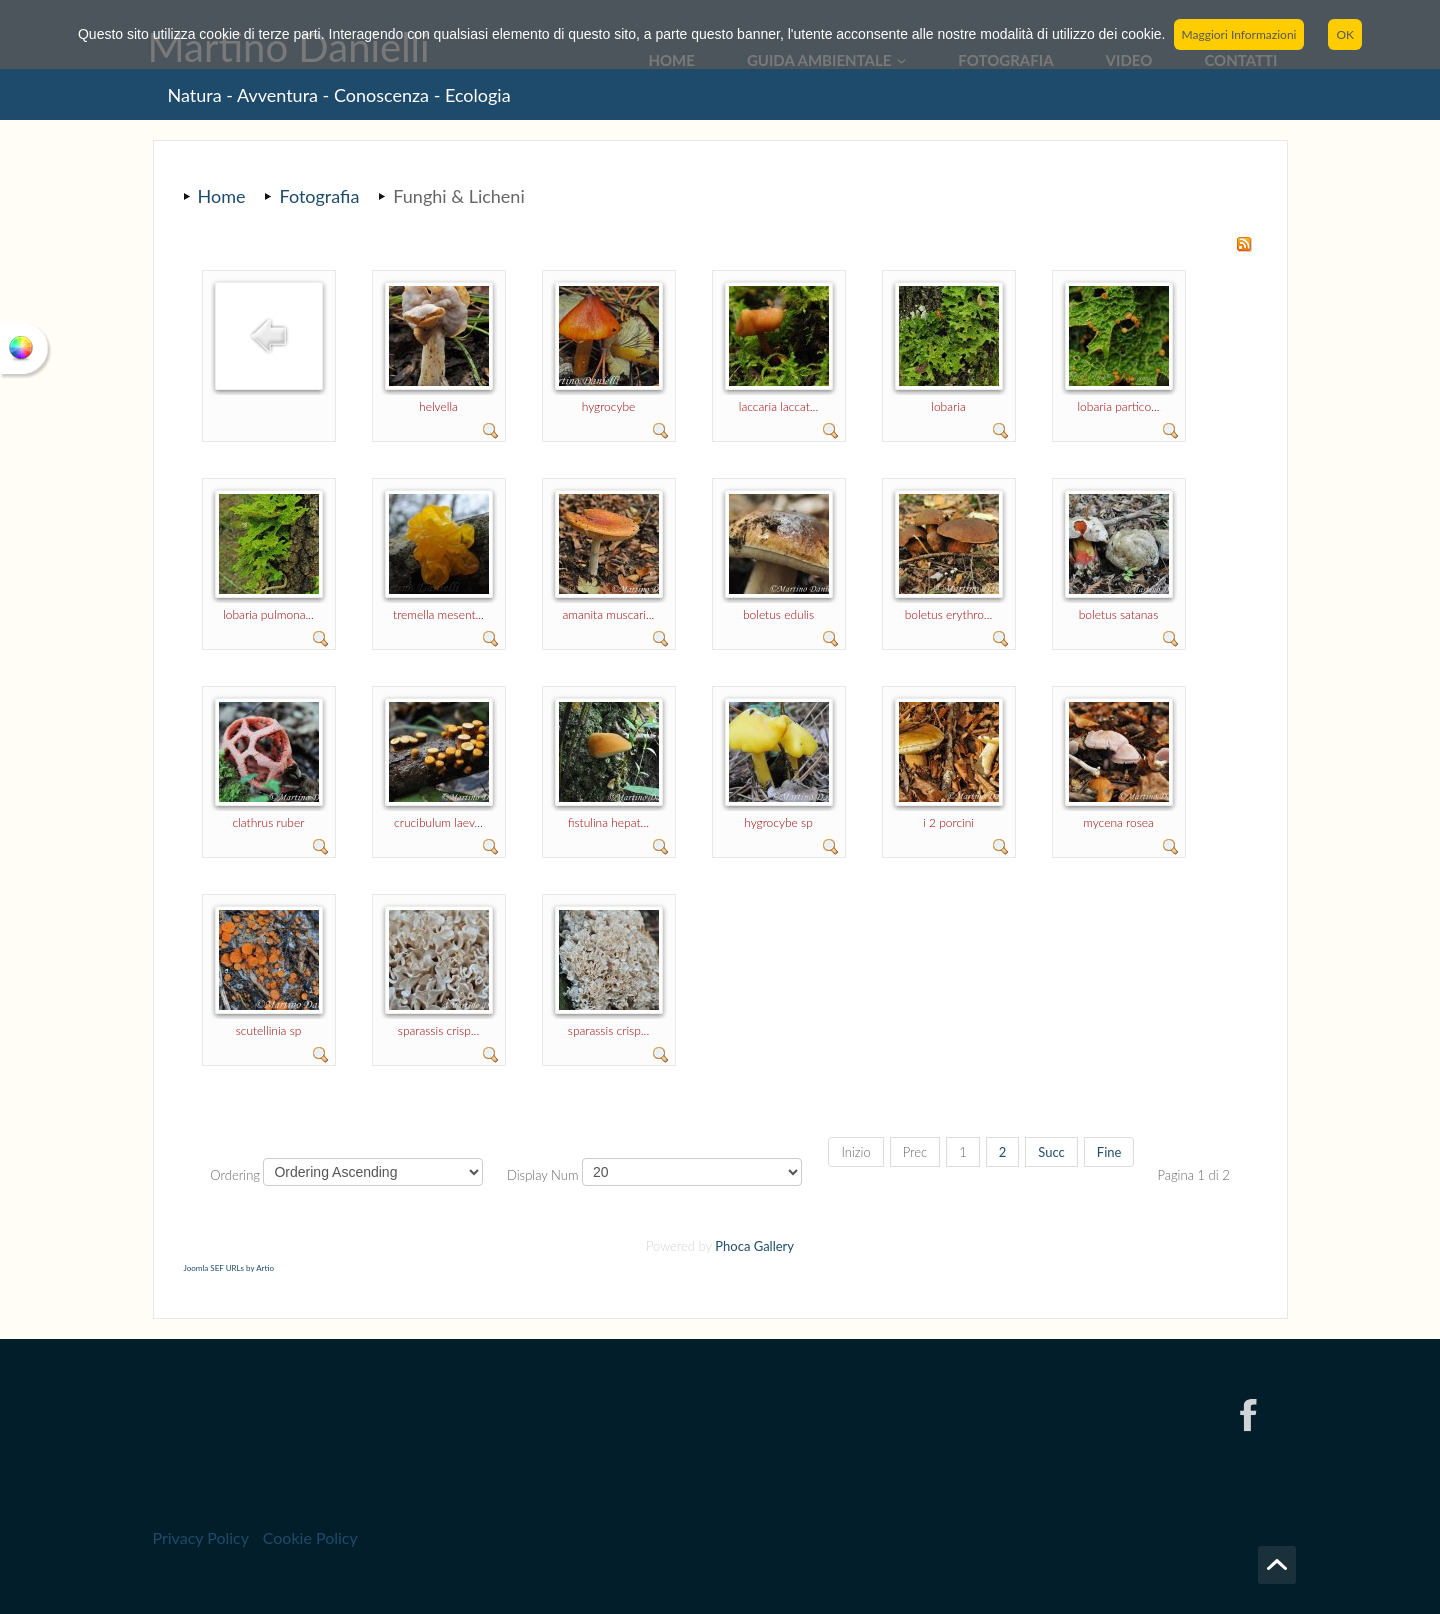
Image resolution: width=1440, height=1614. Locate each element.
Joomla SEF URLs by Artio (229, 1268)
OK (1345, 34)
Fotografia (319, 196)
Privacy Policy (201, 1537)
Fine (1109, 1152)
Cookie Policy (310, 1537)
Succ (1051, 1152)
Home (222, 196)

..........

What is needed – Reproduce the records above line for line, without changing any wording, but omit the pictures.

Answer to this problem –
Image resolution: width=1440, height=1614. Locate each element.
Joomla SEF URLs by Artio (229, 1268)
OK (1345, 34)
Fotografia (319, 196)
Privacy Policy (201, 1537)
Fine (1109, 1152)
Cookie Policy (310, 1537)
Succ (1051, 1152)
Home (222, 196)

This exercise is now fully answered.